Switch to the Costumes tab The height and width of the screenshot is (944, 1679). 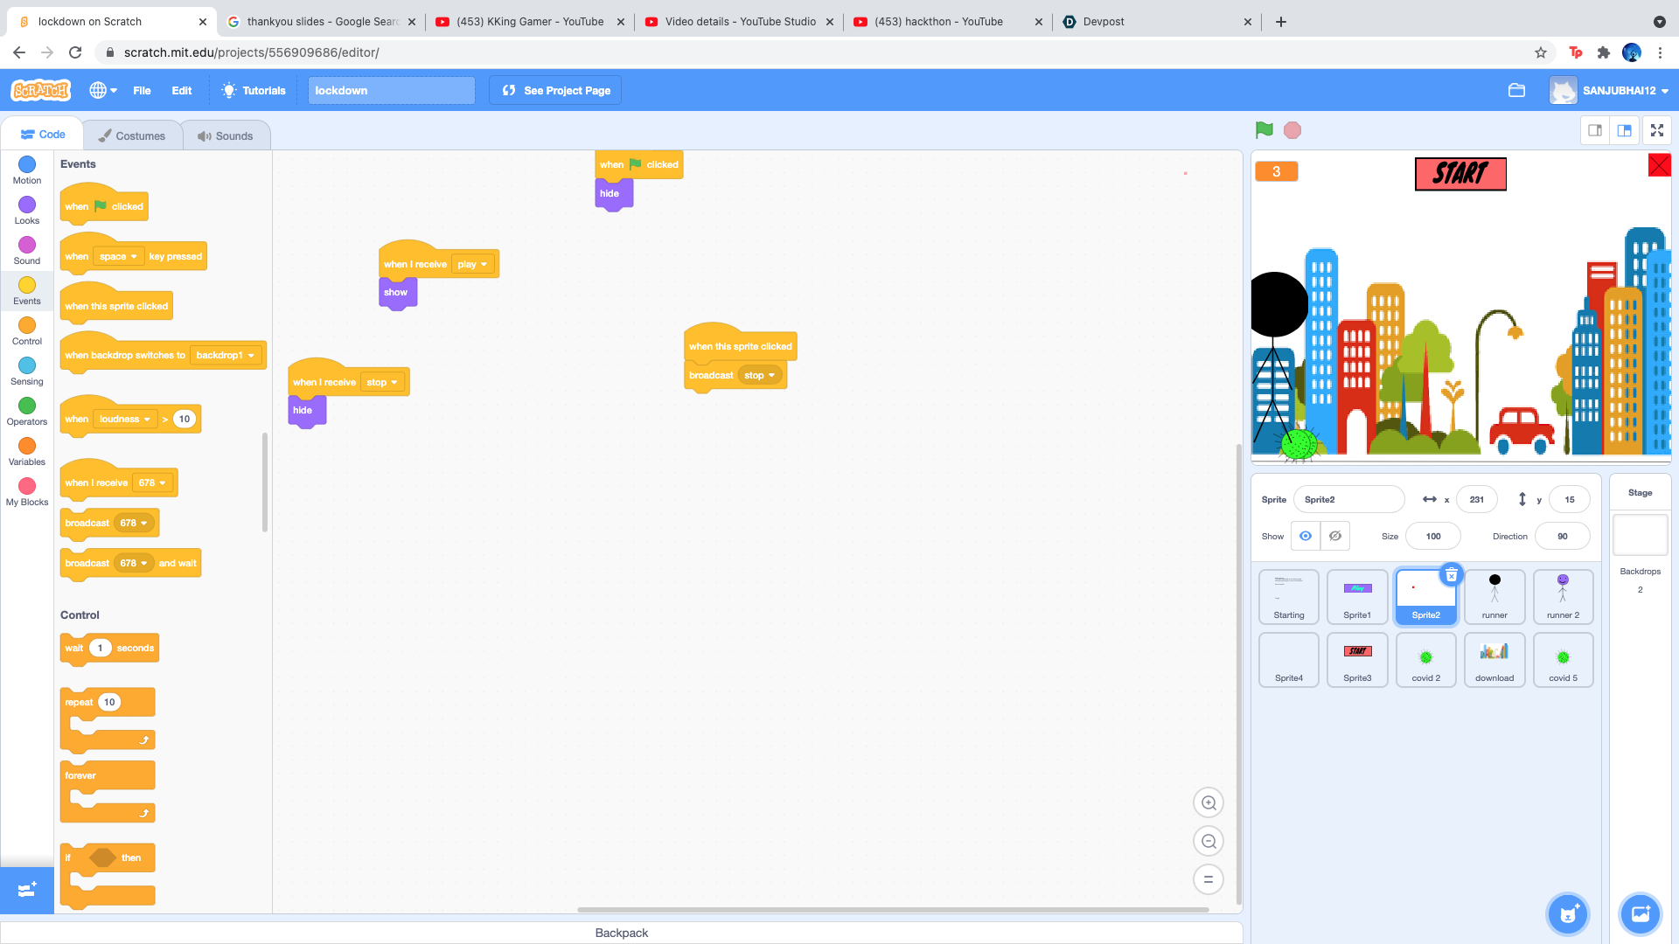132,135
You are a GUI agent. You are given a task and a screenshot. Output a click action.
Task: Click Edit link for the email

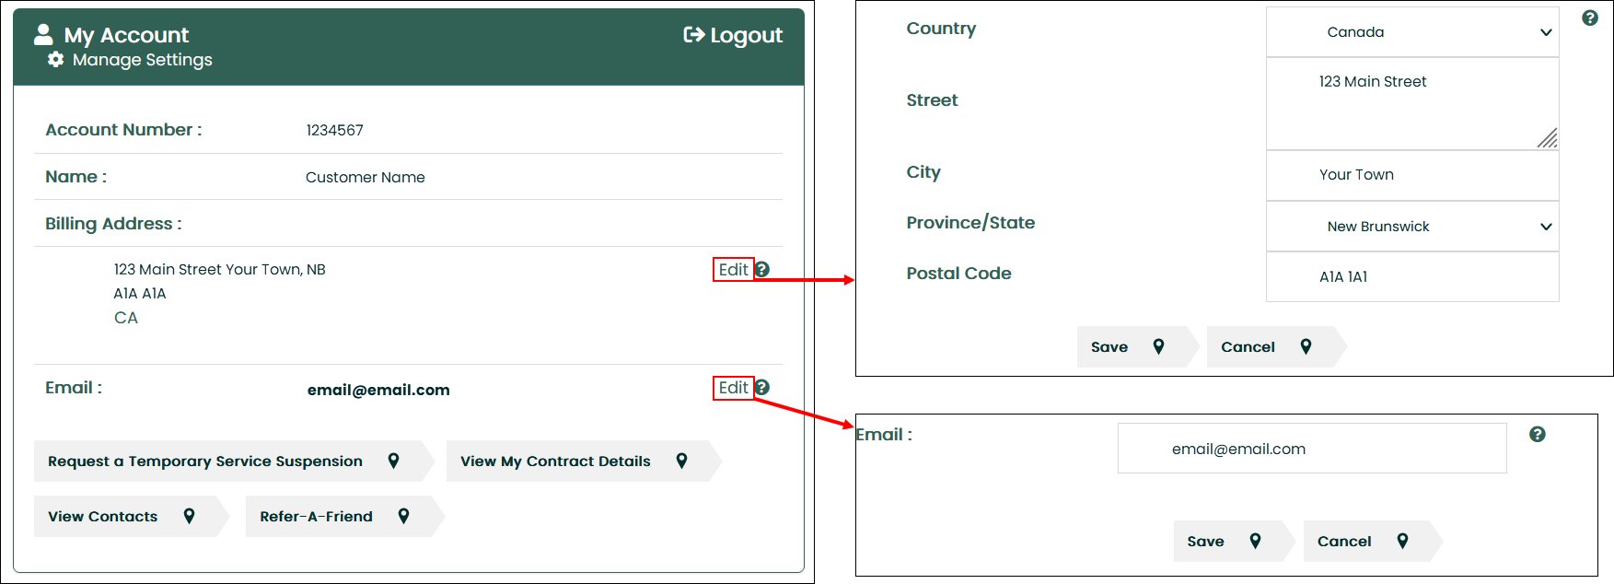click(x=733, y=388)
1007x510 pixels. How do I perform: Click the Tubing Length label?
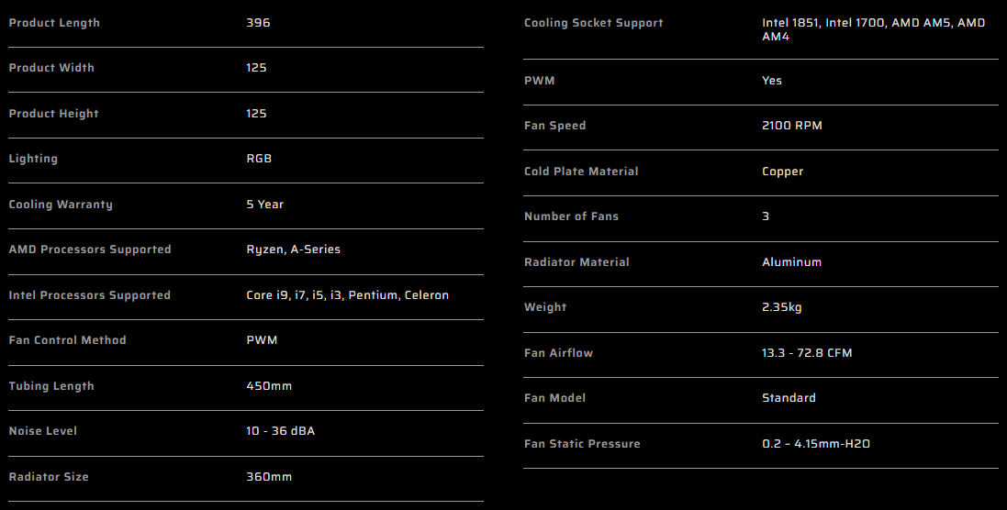(x=51, y=386)
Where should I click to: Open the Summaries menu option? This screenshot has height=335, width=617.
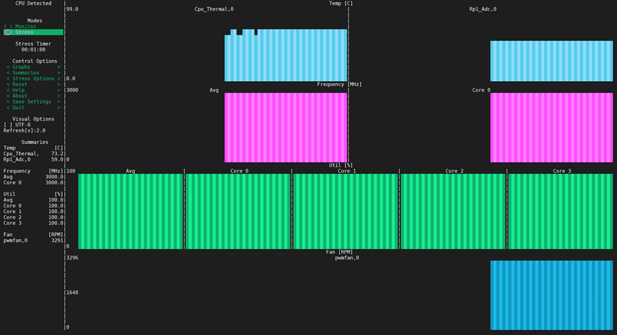[33, 73]
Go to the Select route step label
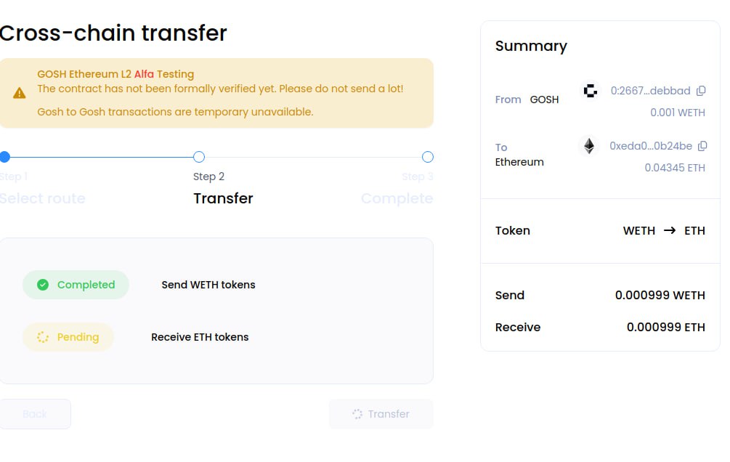This screenshot has height=462, width=730. coord(43,198)
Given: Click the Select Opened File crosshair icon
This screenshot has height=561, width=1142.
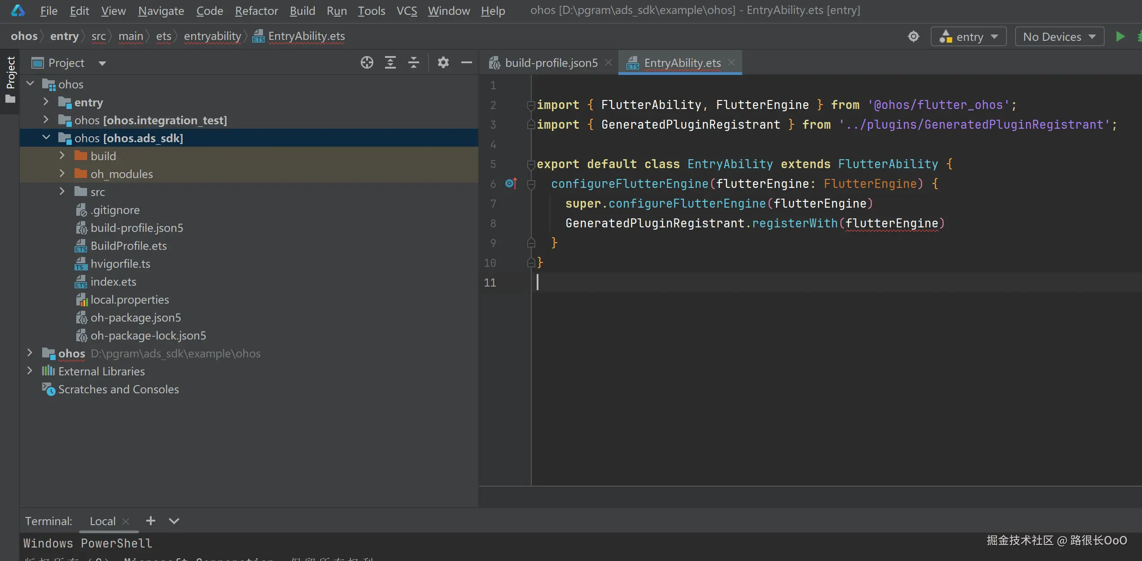Looking at the screenshot, I should point(367,63).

**WHAT THIS TASK INVOLVES**
Reproduce the records word for word, starting at the line that contains "You are a GUI" and continuing through the end of the records. Leave the pictures out.

**SOLUTION TO THE PROBLEM**
You are a GUI agent. You are given a task and a screenshot. Output a click action.
Task: Click Edit link for the email

click(x=733, y=388)
1007x510 pixels. How do I perform: Click the Tubing Length label?
(x=51, y=386)
Where should I click to: Open the Summaries menu option? This screenshot has height=335, width=617.
[33, 73]
Go to the Select route step label
This screenshot has height=462, width=730. coord(43,198)
Given: Click the Select Opened File crosshair icon
This screenshot has height=561, width=1142.
Looking at the screenshot, I should point(367,63).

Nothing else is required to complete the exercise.